The company is turning into one of the most extraordinary cash-generating machines ever built, and just keeps on growing.
Revenues rose to $28.6bn in the quarter, up from $15.7bn last year, while profits soared to $7.3bn, more than twice as much as in the same quarter in 2010.
Just to put that in perspective for UK readers, Apple made more profit in one quarter than the immensely successful retailer Tesco did in the whole of last year.
Even scarier, Apple's spare cash soared by more than $10bn in the quarter to $76.2bn.
And what's piling up this mountain of money at Apple's Cupertino headquarters? What the company described as dramatic growth in iPhone and iPad sales, up 142% and 183% respectively.
Together they earned revenues of nearly $20bn in the quarter - so two thirds of the computer company's revenues are now coming from mobile devices which did not exist four years ago.

Given material ▸

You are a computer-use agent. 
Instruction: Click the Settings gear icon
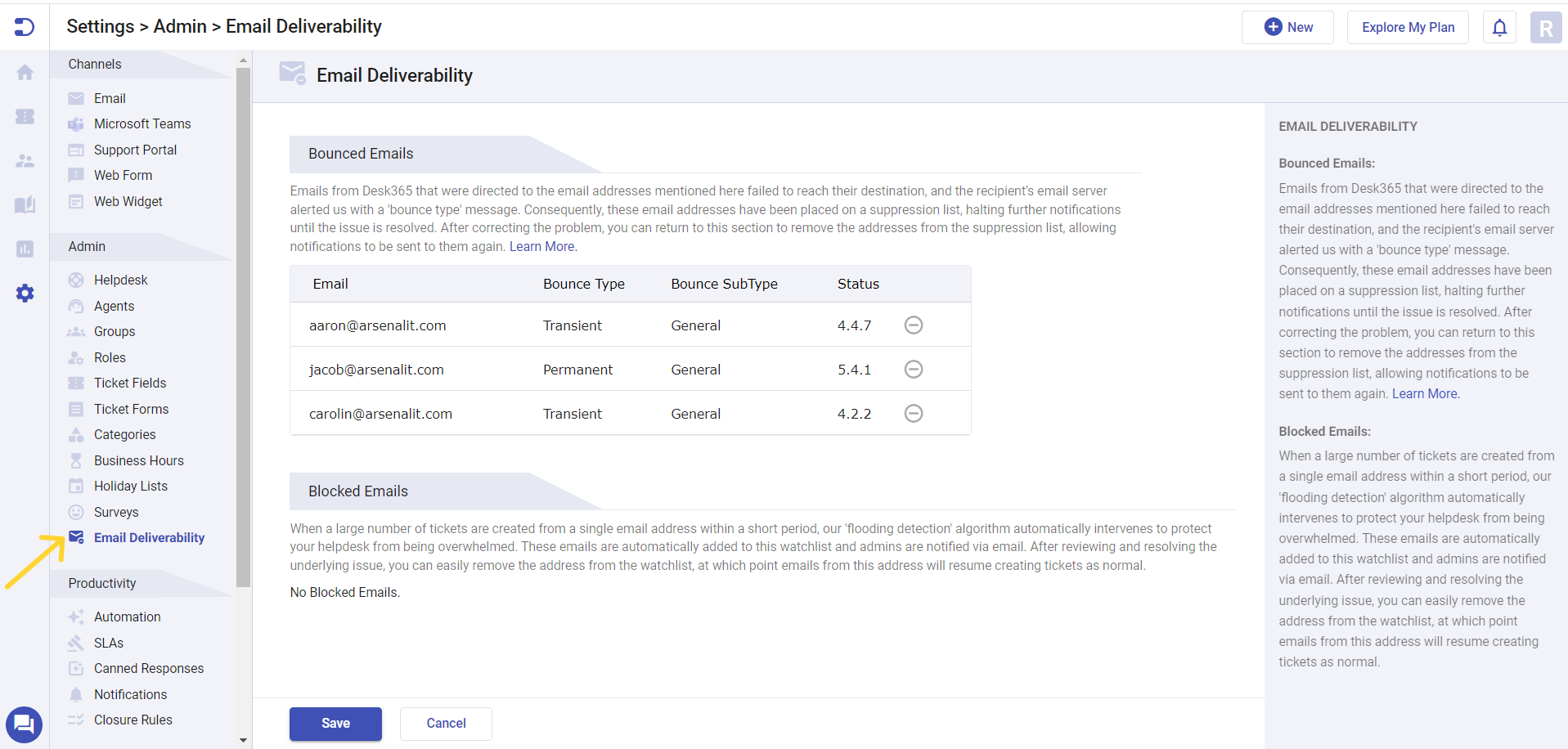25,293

Task instructions ▸
1. From the excerpt on Apple's quarterly results, quote the part that opens with the words containing "Revenues rose to" and closes with "of last year.".
2. Extend the text on Apple's quarterly earnings, picking up from where it stops.

Task results ▸
1.
Revenues rose to $28.6bn in the quarter, up from $15.7bn last year, while profits soared to $7.3bn, more than twice as much as in the same quarter in 2010.
Just to put that in perspective for UK readers, Apple made more profit in one quarter than the immensely successful retailer Tesco did in the whole of last year.

2.
The statistics are dizzying - but sometimes one picture - or rather a graphic - is worth a thousand numbers. Look at this chart compiled by the Macworld site, external, showing the growth of revenues by product line:
It illustrates just how rapidly first the iPhone and now the iPad have turned Apple from a pretty successful computer and MP3 player business into a mobile megalith now apparently dominant in the communications industry of the future.
Scary stuff then for rivals. But they may turn again to Shelley for comfort. The poem Ozymandias from which that line in my opening paragraph comes is in fact a tale of the inevitable decline of an empire. It ends:
"Round the decay, of that colossal wreck, boundless and bare, the lone and level sands stretch far away."
In technology, mighty empires grow and then crumble at an ever more rapid rate. But there are no signs yet of any decay setting in at Apple.